現在は、ソリッドデータにさらにアソシエイティビティを持たせた状態で加工データまで作成できるように進めています。

挿絵

HZSに期待すること

人物写真
金型事業部 業務課
次長 畑山 様

HZSと共同開発をしていこうということで、いくつかのテーマを決めて定期的にミーティングを行い、半年に1回の割合でGRADE/CUBE-NCをレビューすることを、1年半続けています。その中での今後の課題は、CAM機能のアップ、操作性のアップはもちろんですが、インテリジェントということを考えて、工場の機械を無人で24時間、365日稼働させられる加工に優しいNCデータを作ってほしいということです。

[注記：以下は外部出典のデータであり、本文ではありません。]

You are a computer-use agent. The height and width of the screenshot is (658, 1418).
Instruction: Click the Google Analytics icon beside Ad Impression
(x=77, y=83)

これからは、NC加工の未経験者がCAM担当になっていくので、作成したデータが適切かどうかGRADEが判断するとか、正常でないNCデータであればNC工作機が警告を出すとか、NC加工のオペレーションも含めたCAMソフトや、工作機械であってほしいと思います。

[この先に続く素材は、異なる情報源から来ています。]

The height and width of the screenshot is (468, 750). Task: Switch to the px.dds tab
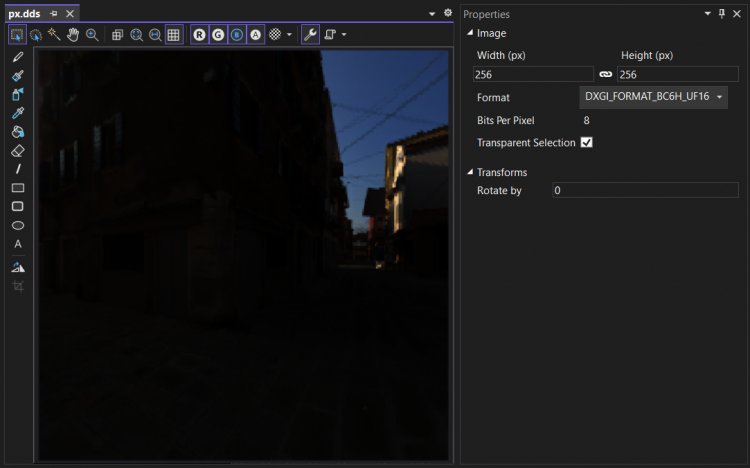pos(23,14)
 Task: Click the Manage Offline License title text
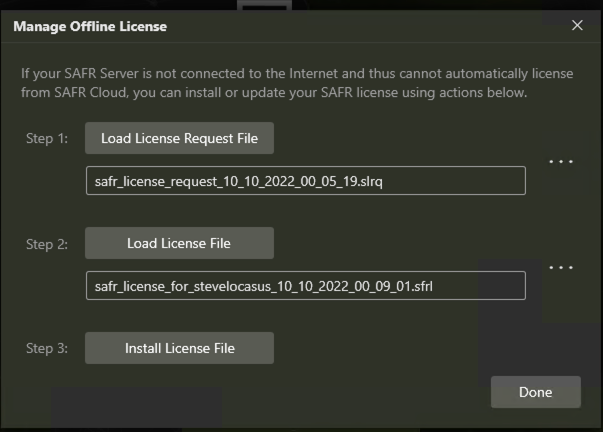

GRADEは、もともと加工が得意ですから、工作機械メーカ、刃物メーカと協力して、NCデータと工作機がインテリジェントに有機的につながっている仕組みを作ってほしいと思います。

NC工作機械から発生するさまざまな状況の積み重ねをデータベースに蓄積して、どのような加工物ができるのかを、加工する前にシミュレーションができなければ意味がありません。例えば、ここを切削すると刃物が逃げて面が汚くなるとか、NCデータが正常でも、刃物の突き出し長さが長いので、図面通りの寸法にならないとか、送りが遅いので加工時間が倍かかるなど、これらの経験値の積み重ねがデータベースとなり、加工の適性を教えてくれることを期待しています。それには、加工結果をフィードバックできる工作機械が必要です。

このように、機械工具、NCデータを中心にした次世代のインテリジェントな工作機械にするとか、工作機械を意識したNCデータを作成するなどを実現される方向にHZSが進むのであれば、我々もできるかぎり協力したいと思っています。

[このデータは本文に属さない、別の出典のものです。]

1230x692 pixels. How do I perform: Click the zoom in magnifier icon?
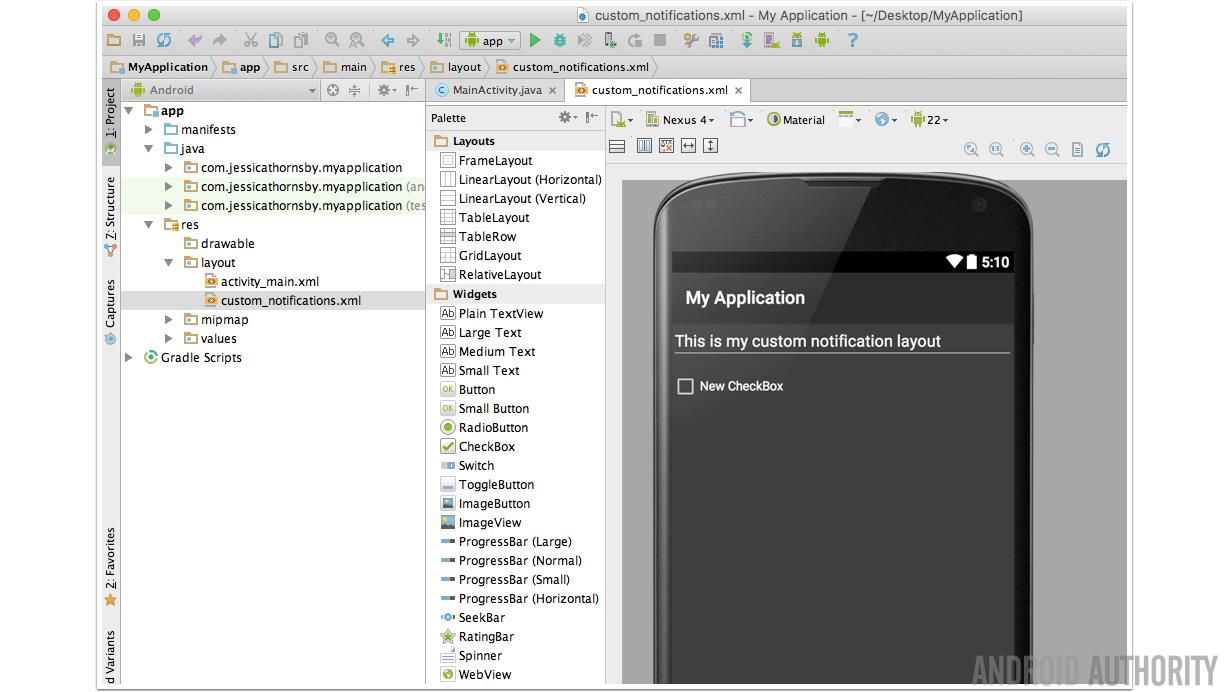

我々の目標は、世界一の金型工場にしていくことですから、それに向けての努力は惜しみません。

HZSについて

気兼ねなく、いろいろなことが相談できるというところがHZSのいいところです。ソフトのことだけでなく、サーバシステム、DNC装置やパソコンとUNIXを混合して使用するための環境などいろいろなことを相談しています。

また、HZSの自社商品だけでなく、トータル的にシステムインテグレートしてくれて、ICEM SURF、VERICUTなどいろいろな商品を提案してくれるところも助かっています。

その他には、いろいろな業界のことや、技術情報に関わるような、セミナー、発表会を適宜に実施してくれるので、非常に参考になります。

おわりに

株式会社タカギセイコー様では、製品の品質保証をするために、あらゆる温度・湿度への耐久性、印刷した箇所の磨耗具合、塗装の剥げ具合、製品寿命の評価など、さまざまな品質評価が行われていました。実際に評価室を見学したのは、はじめてでしたので大変勉強になりました。また、さまざまな成形機が設置されている工場内も見学させていただきました。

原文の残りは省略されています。